Office would provide outpatient services to Lawrence veterans

Plans are being made by the Topeka veterans hospital to open an outpatient clinic in Lawrence that eventually could provide area veterans with basic health care five days a week.

Final approval is pending from U.S. Department of Veterans Affairs, but the clinic might be open as soon as next month, said Jim Gleisberg, spokesman for Eastern Kansas Health Care System, which oversees VA medical centers in Topeka and Leavenworth.

“The initial plan is to start it for two days a week and as we build up our veteran (clientele) it will expand to three days, four days and eventually five days,” Gleisberg said.

The VA’s Colmery-O’Neil Medical Center in Topeka has been providing a temporary clinic in Lawrence two days a month at the Reed Medical Group building, 404 Maine. That clinic will be discontinued once the permanent clinic is approved.

A location for the permanent clinic will be announced after that approval, Gleisberg said.

The new clinic initially would be staffed by a physician’s assistant and a licensed practical nurse. A social worker would be available certain days for mental health counseling, Gleisberg said.

The clinic would start on the heels of the discontinuation in May of a van service the VA had been providing to Lawrence veterans needing to travel to Topeka for medical matters. The service was discontinued because most of the time only one person was riding in the van, Gleisberg said.

Nevertheless, there were at least 17 people who used the van service, according to Willis McCorkle, coordinator of the service. The van was purchased several years ago by the Disabled American Veterans organization, and the VA then paid for gas and maintenance.

McCorkle, who scheduled volunteer drivers for the van service, was happy to hear about plans to open a Lawrence clinic.

“That’s great, especially if it goes five days a week,” he said. “These people won’t have to drive over there (to Topeka) now.”

Don Dalquest, former commander of the Dorsey-Liberty American Legion Post No. 14 in Lawrence, agreed.

“They have to have services for the guys coming back from Iraq, and the World War II guys are really getting older and need medical services,” Dalquest said.

The Lawrence clinic would serve veterans from anywhere, but it is especially intended to serve those in Douglas, Franklin, Jefferson and Miami counties, Gleisberg said.
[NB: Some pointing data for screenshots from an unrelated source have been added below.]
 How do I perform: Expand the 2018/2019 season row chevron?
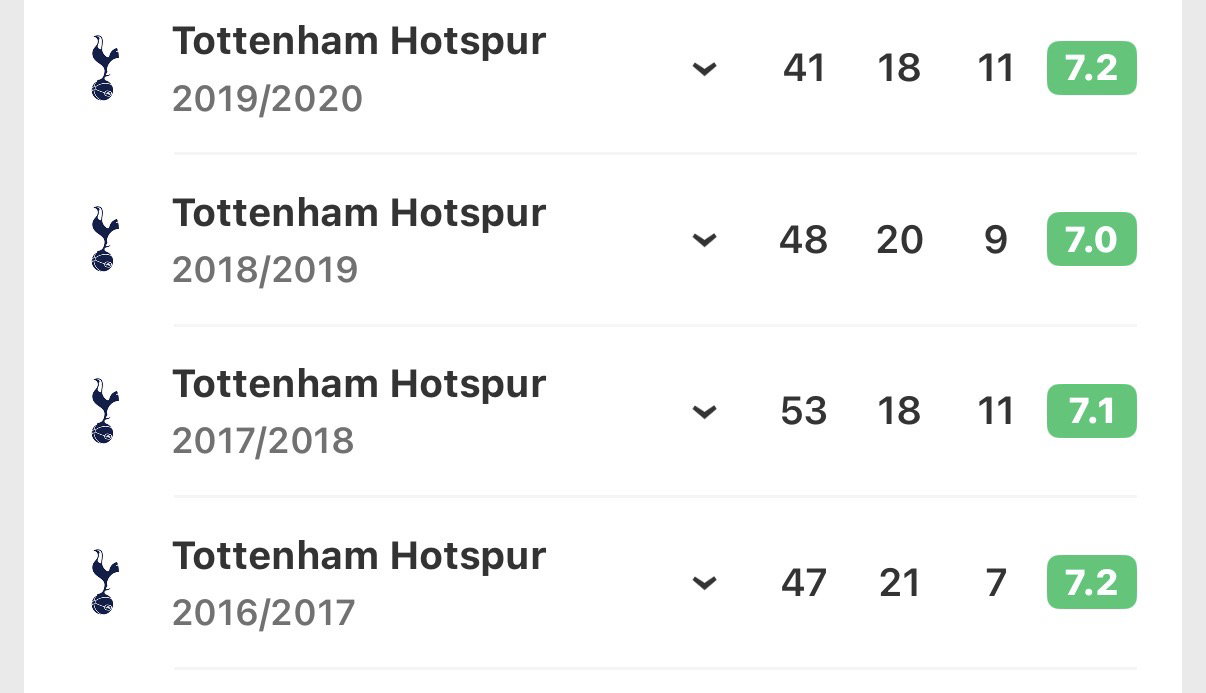[x=705, y=240]
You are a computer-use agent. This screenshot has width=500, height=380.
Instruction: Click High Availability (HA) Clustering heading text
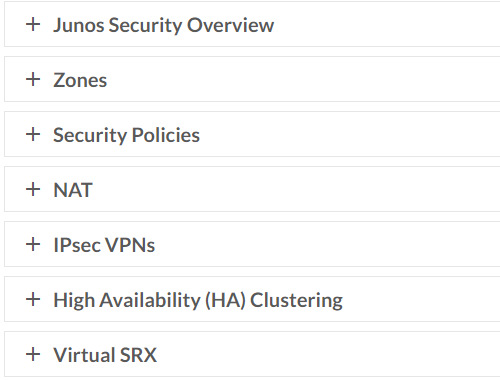click(198, 300)
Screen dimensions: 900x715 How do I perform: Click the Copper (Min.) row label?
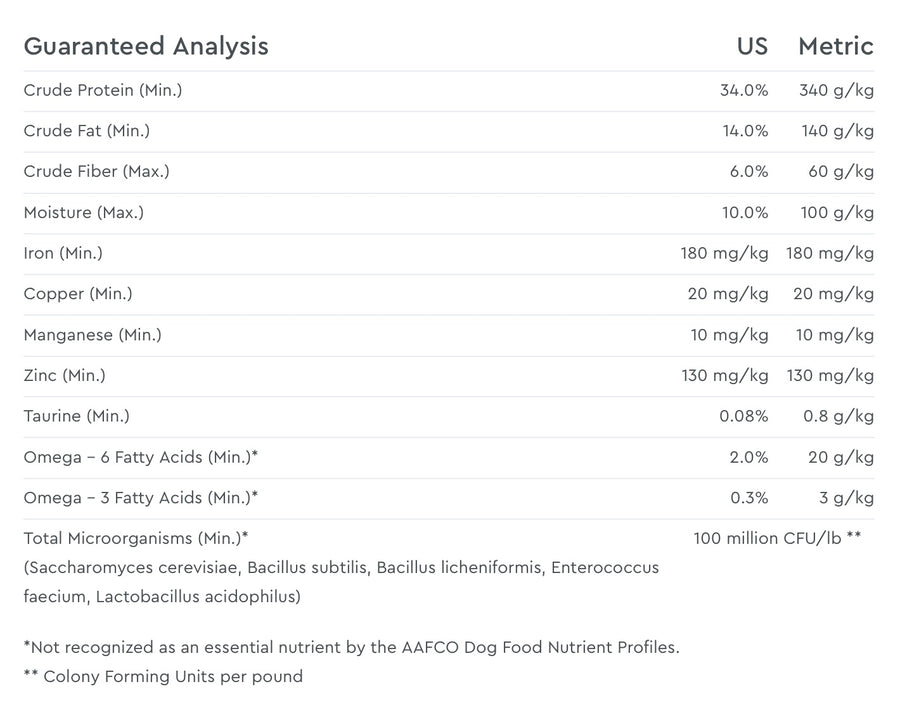tap(78, 294)

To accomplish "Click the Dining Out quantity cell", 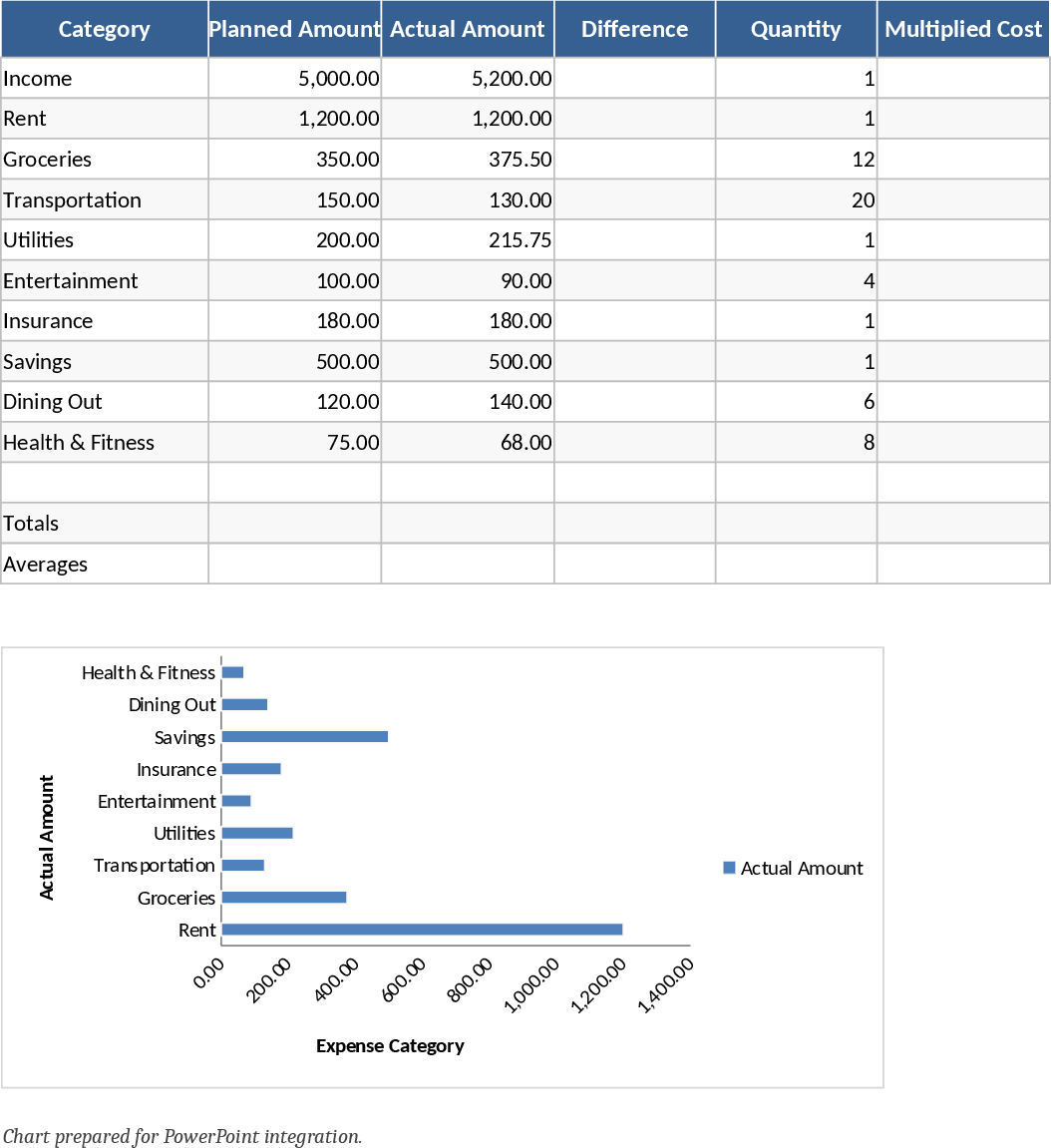I will tap(796, 401).
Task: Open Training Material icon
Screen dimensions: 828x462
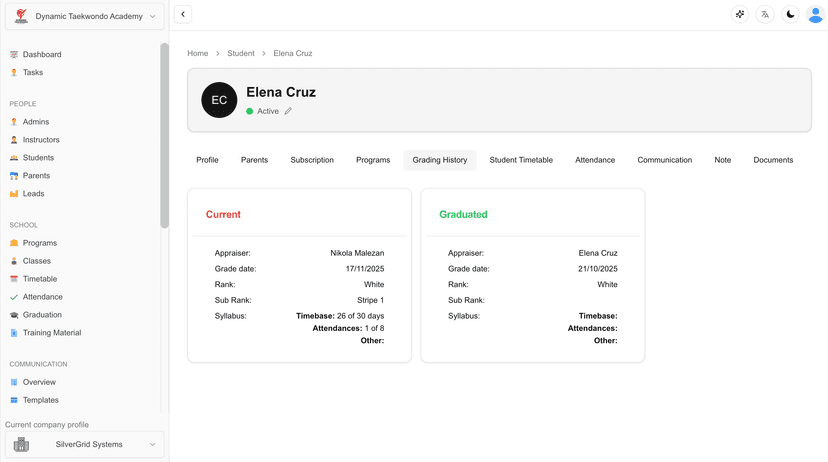Action: click(14, 333)
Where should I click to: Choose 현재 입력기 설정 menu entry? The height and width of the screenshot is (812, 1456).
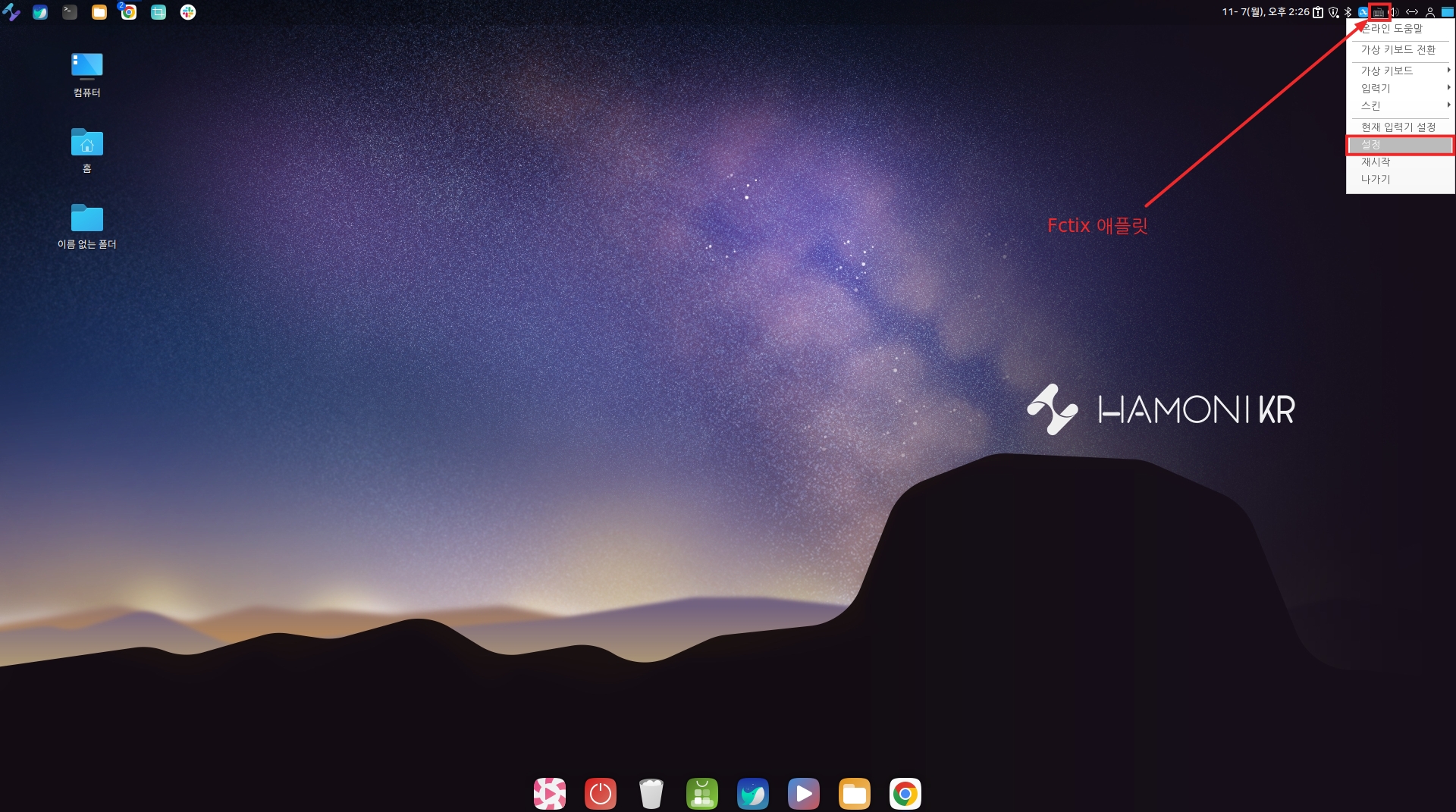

In Douglas County alone there are more than 1,600 veterans signed up to receive various services from the VA, he said.

The VA locally and nationwide is having budget problems. There is a freeze on hiring administrative personnel at area VA hospitals. The mail-out pharmacy service at the Topeka VA has had problems with a contractor that sometimes cause delivery delays, Gleisberg said.

Last month, the inpatient psychiatric unit at Leavenworth’s Dwight D. Eisenhower VA Medical Center was closed. Plans had called for adding beds at the Topeka hospital’s psychiatric unit, but budget problems have prevented that, Gleisberg said.

The VA also is faced with a shortage of nurses and doctors at its Leavenworth and Topeka medical centers, although attempts are being made to hire them, Gleisberg said.